There’s nothing like a chunk of raw onion in an otherwise nicely cooked dish to make it memorable. Or overcooked bits of vegetable – any vegetable – mixed in with other well-cooked ingredients to really demonstrate that you weren’t paying attention while you were preparing the meal. Good knife technique is about more than making your food look nice; good knife technique ensures your ingredients cook evenly and in an appropriate period of time. And, yes, that they look good, too.
Let’s start with that most basic ingredient, the onion. If you’re a fan of food television, you’ve no doubt watched celebrity cooks – calling the majority of them chefs seems unrealistic – whip through an onion with an impressive rat-a-tat-tat of their knife, producing hundreds of uniform, tiny squares of onions in mere moments. With practice, it’s an easy feat and one that will serve you well.
In this case, I’m simply going to defer to Craig Claiborne.
Place the onion on a chopping board and slice it in half length-wise with a stainless-steel kitchen knife. Place half the onion cut-side down and slice from right to left at intervals from 1/8 inch to ½ inch or more depending on whether you want the onion finely or coarsely chopped. Slice almost but not quite to the root end. Give the onion half a quarter turn. Hold the knife horizontal to the board and slice once more at intervals from 1/8 inch to ½ inch or more, slicing from bottom to top. Now, slice downward with the knife at desired intervals…
You should end up with a nice pile of neat, consistently cut onions that will cook evenly and look good in whatever you’re preparing. The same technique, more or less, can be applied to other vegetables, as well, such as celery.

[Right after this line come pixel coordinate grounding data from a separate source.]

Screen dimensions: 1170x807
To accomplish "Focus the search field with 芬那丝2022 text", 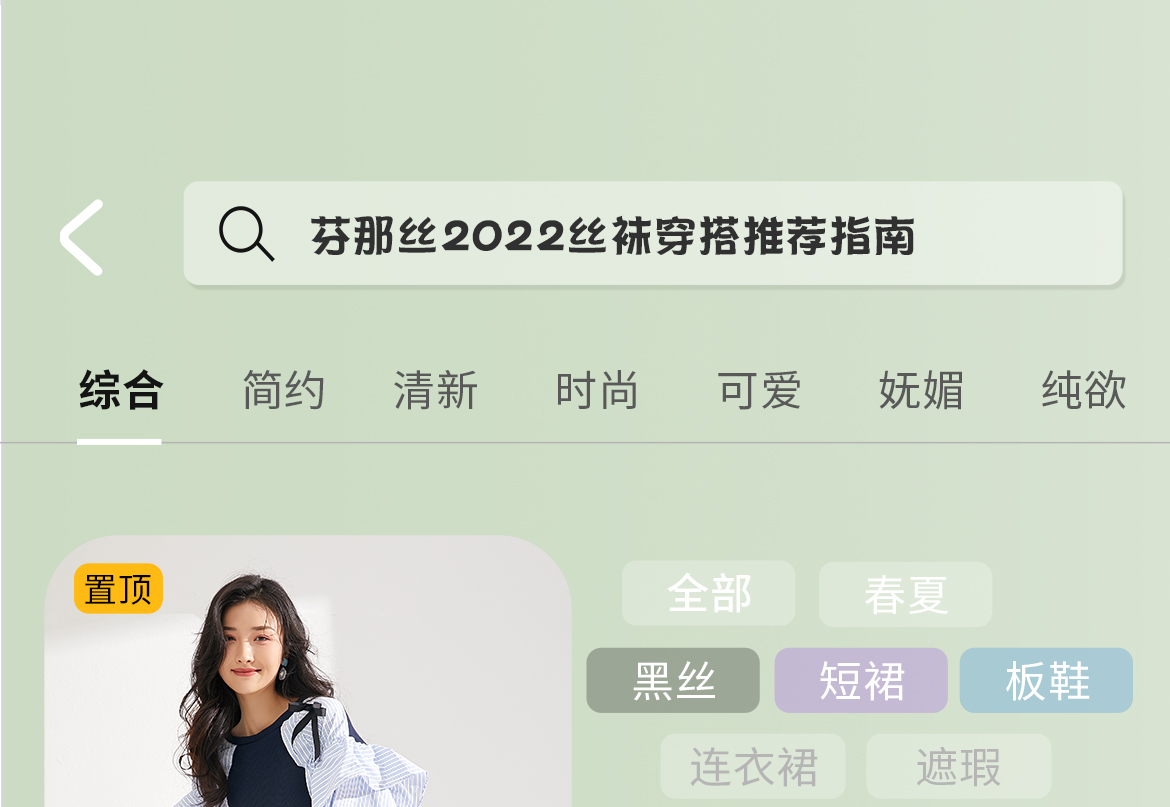I will (653, 233).
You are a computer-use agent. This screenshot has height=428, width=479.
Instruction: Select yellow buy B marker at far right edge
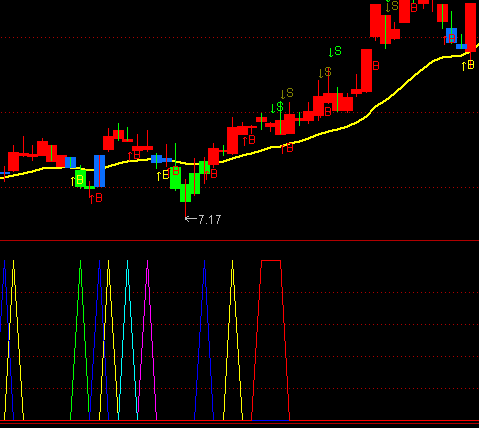(468, 65)
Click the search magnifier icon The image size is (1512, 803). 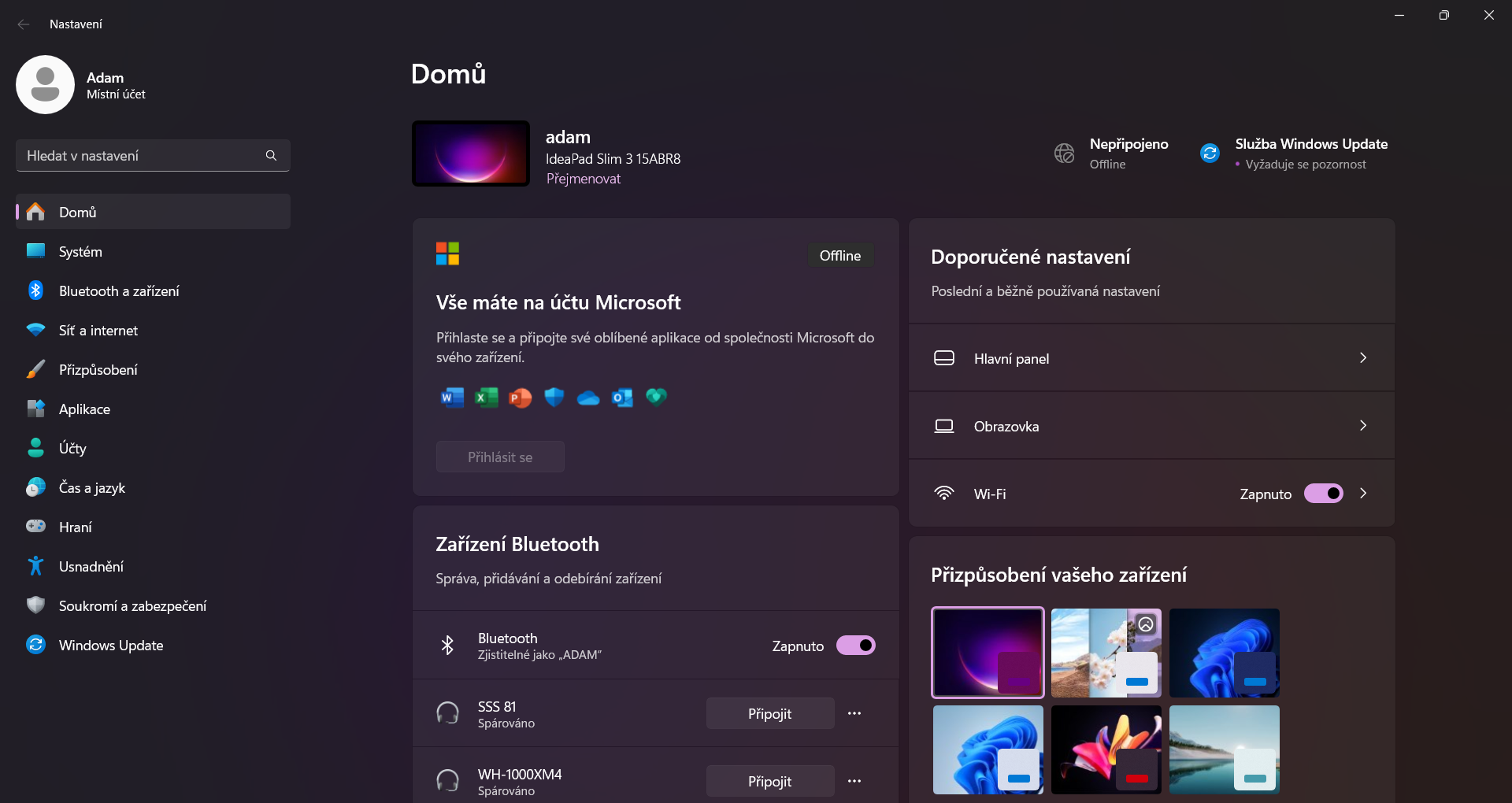pyautogui.click(x=271, y=156)
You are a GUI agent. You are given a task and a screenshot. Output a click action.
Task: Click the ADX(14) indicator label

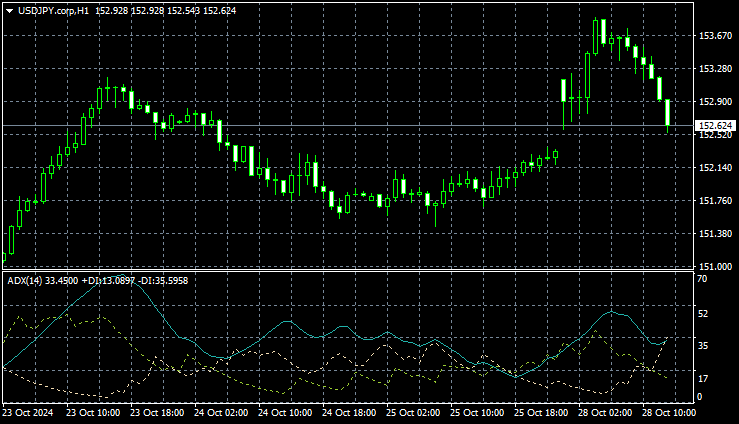click(x=26, y=280)
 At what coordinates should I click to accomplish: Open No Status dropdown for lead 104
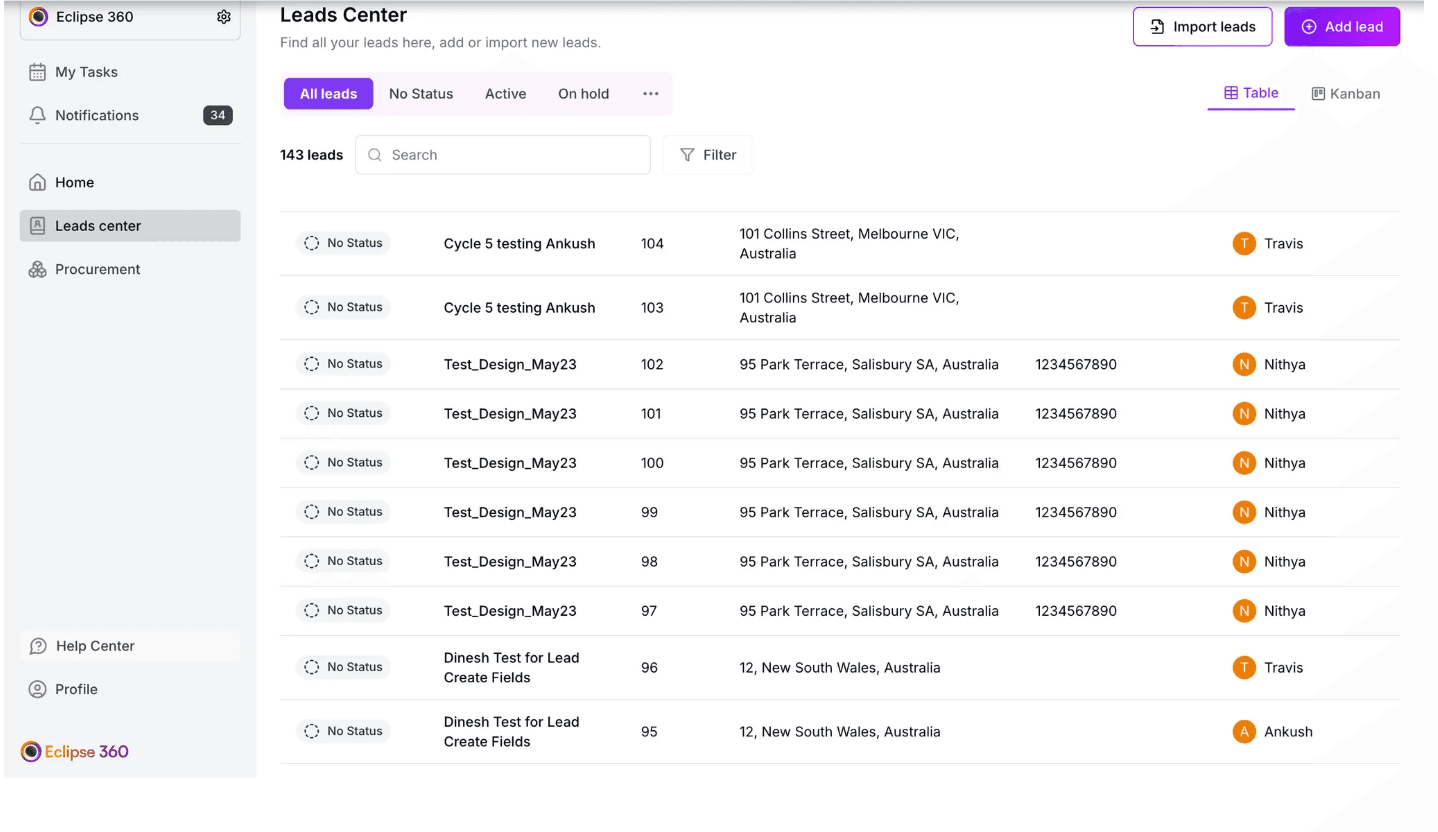(x=343, y=243)
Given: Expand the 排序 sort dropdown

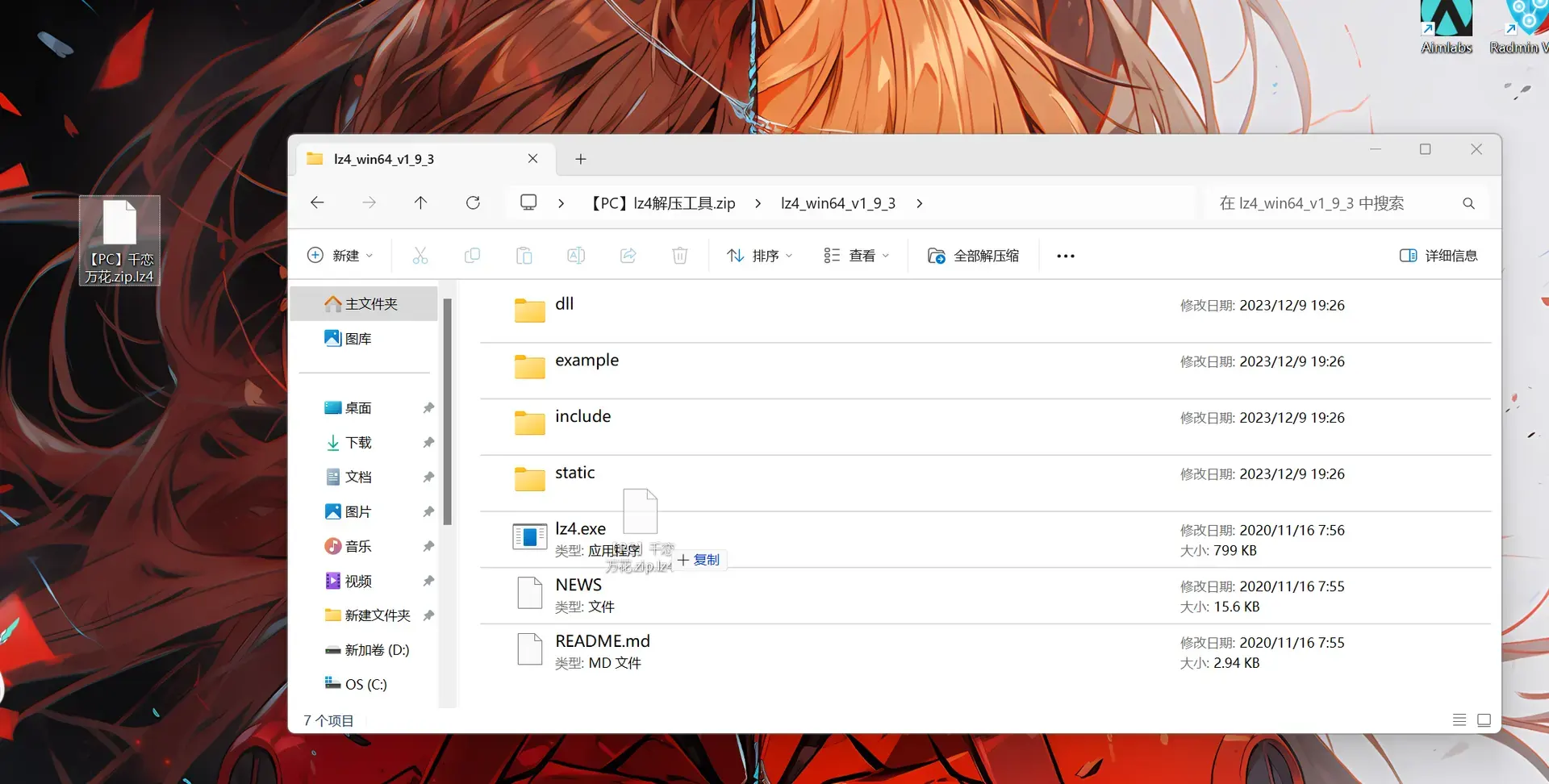Looking at the screenshot, I should click(759, 256).
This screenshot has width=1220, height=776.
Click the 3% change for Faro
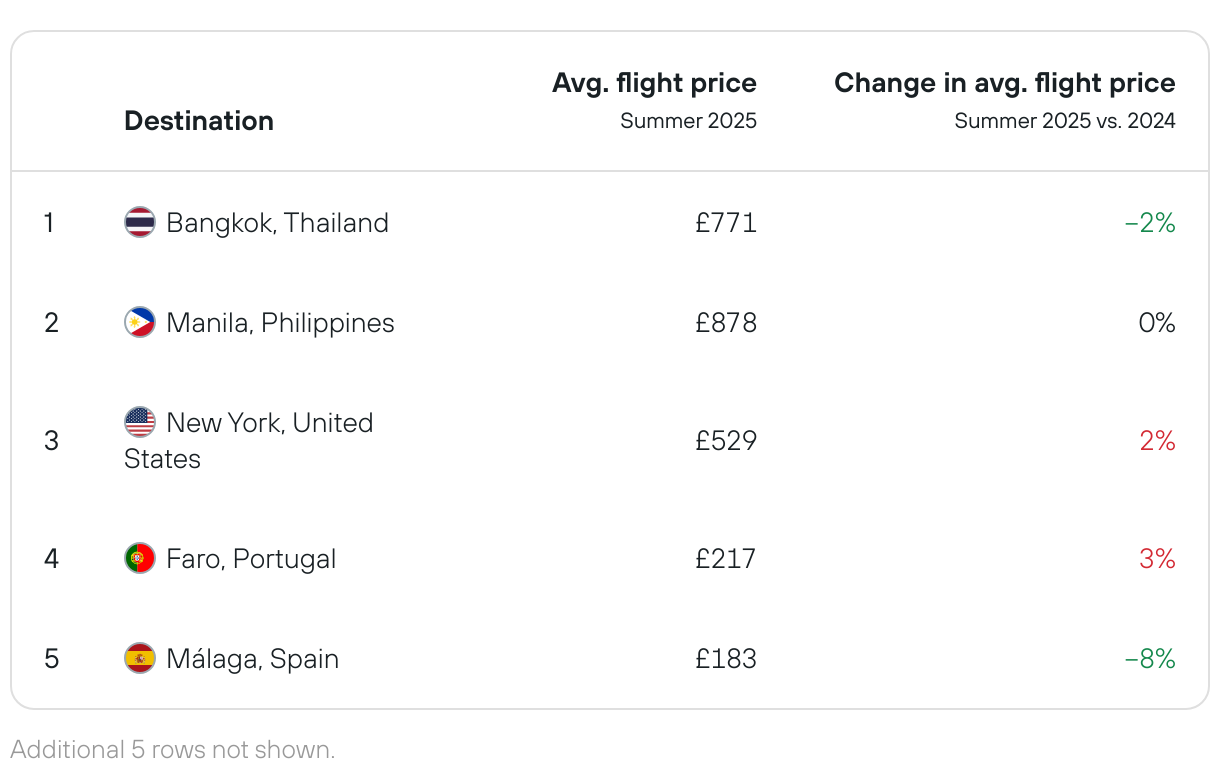[1157, 558]
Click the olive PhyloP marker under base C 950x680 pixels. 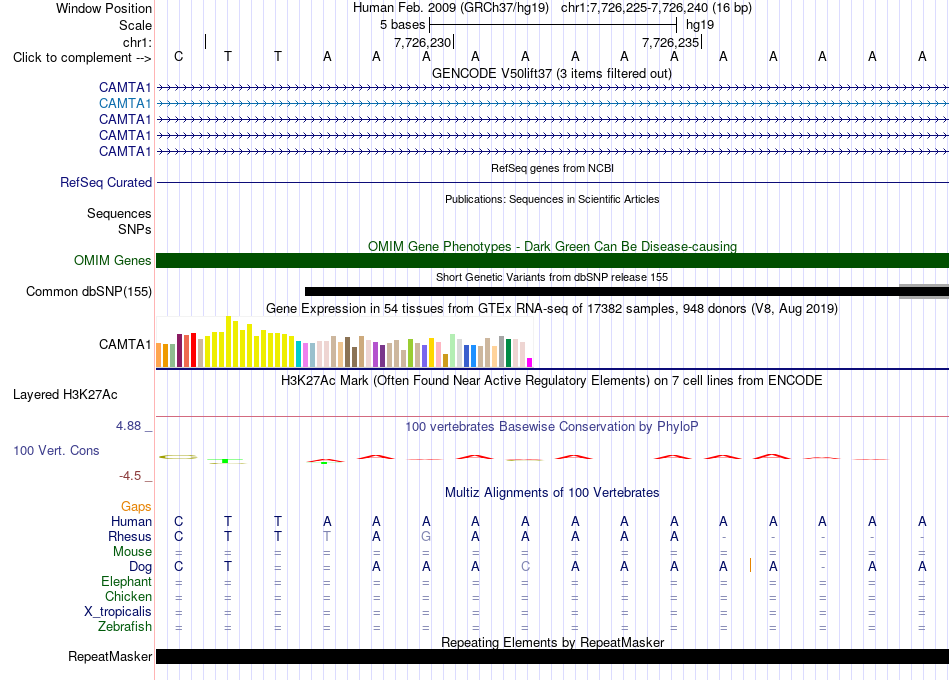[x=178, y=457]
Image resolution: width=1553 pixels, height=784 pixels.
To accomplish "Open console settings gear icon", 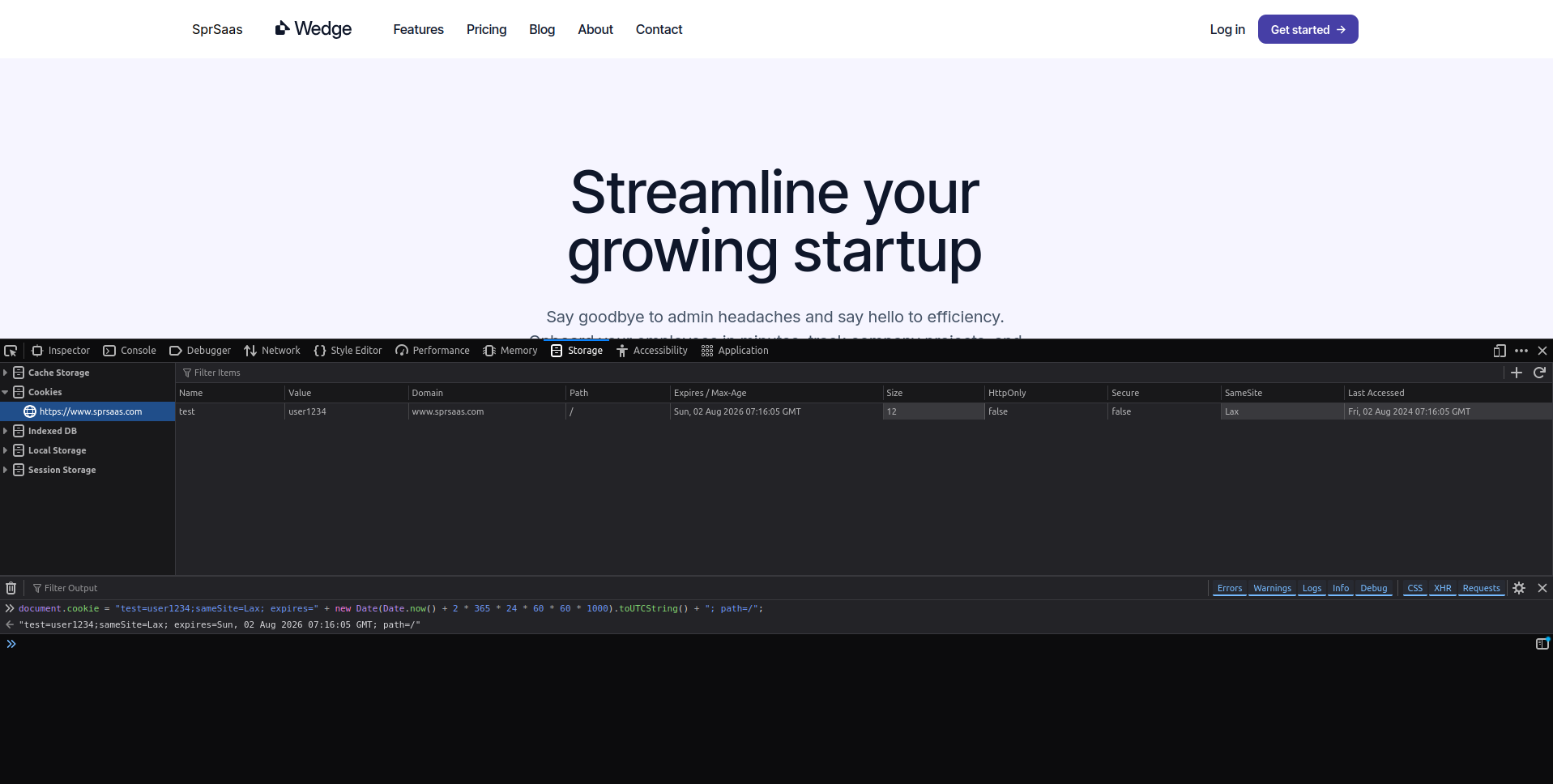I will click(1519, 588).
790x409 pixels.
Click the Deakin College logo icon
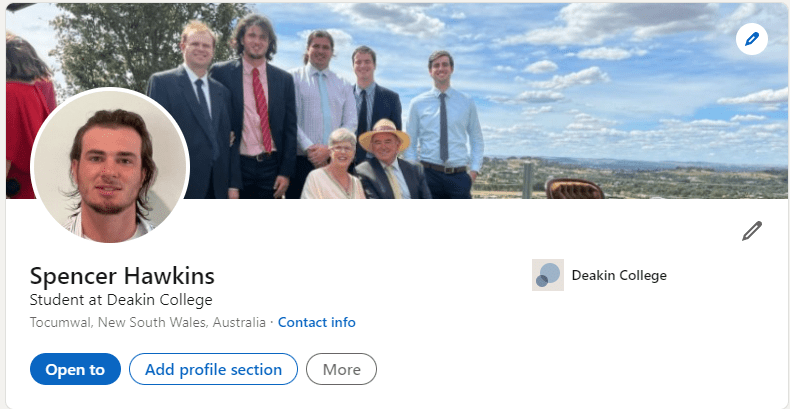[x=548, y=275]
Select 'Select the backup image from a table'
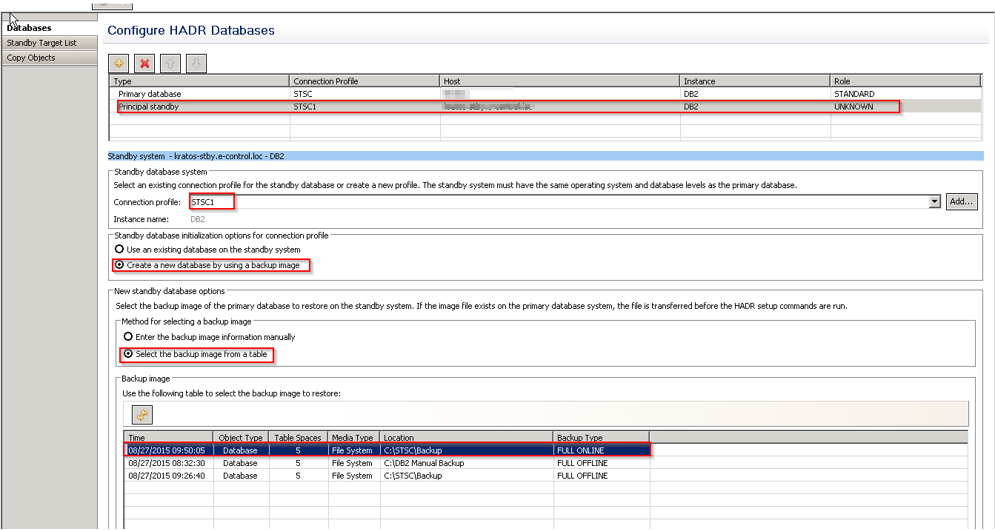Viewport: 995px width, 530px height. point(128,354)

Pull off as many ribs of celery as you need from the stalk and then trim off the white root end and the leafy top portion. (You can discard the root end but the leafy end opens up some interesting possibilities. While you can just toss them into your compost bin, celery leaves are strongly flavored – too strong for some dishes – but they can be added to stocks and used as a flavoring themselves whenever you think that strong celery flavor has a place in whatever you’re cooking.) Now, cut the trimmed ribs in half across the rib and then slice them again at ¼ inch or smaller intervals, length-wise, from top to bottom. Bring the celery sticks neatly together, and then cut across them again, producing a fine pile of diced celery.
Carrots are another vegetable you’ll find yourself needing to dice. While, like celery, they’re fine in a rough cut for chunky stews, they’re fibrous enough that you’ll want to dice them so they cook evenly with other ingredients in most other dishes. There are two ways to do this.
The first way is very easy, uses nearly all the carrot, but produces less consistent cuts. After you’ve peeled it – assuming you’re peeling it – slice across the root on a sharp diagonal in thicknesses anywhere from 1/8 inch to ¼ inch wide. You’ll end up with several elongated slices. Now, cut those slices length-wise the same width you’ve been using. You should end up with a nice little pile of orange matchsticks all, more or less, about the same width. Finally, slice across the matchsticks and, there, you have a pile of finely diced – albeit not overly consistent – cubes of carrot.
The second way makes use of far less of the carrot, but produces very consistent results. Place the carrot on a flat surface, trim off both ends, and then cut a very thin slice from one side. Turn the carrot so that the newly sliced, flat edge is face down on the cutting board and cut another thin slice. Continue doing this until you have four, squared off sides. Now, cut the block length-wise into four slices and then cut those slices, length-wise again, into matchsticks. Slice across the matchsticks and, voila!, you have a pile of neatly cut diced carrot. Of course, you also end up with a fair amount of unused carrot but that can be saved for use in stock.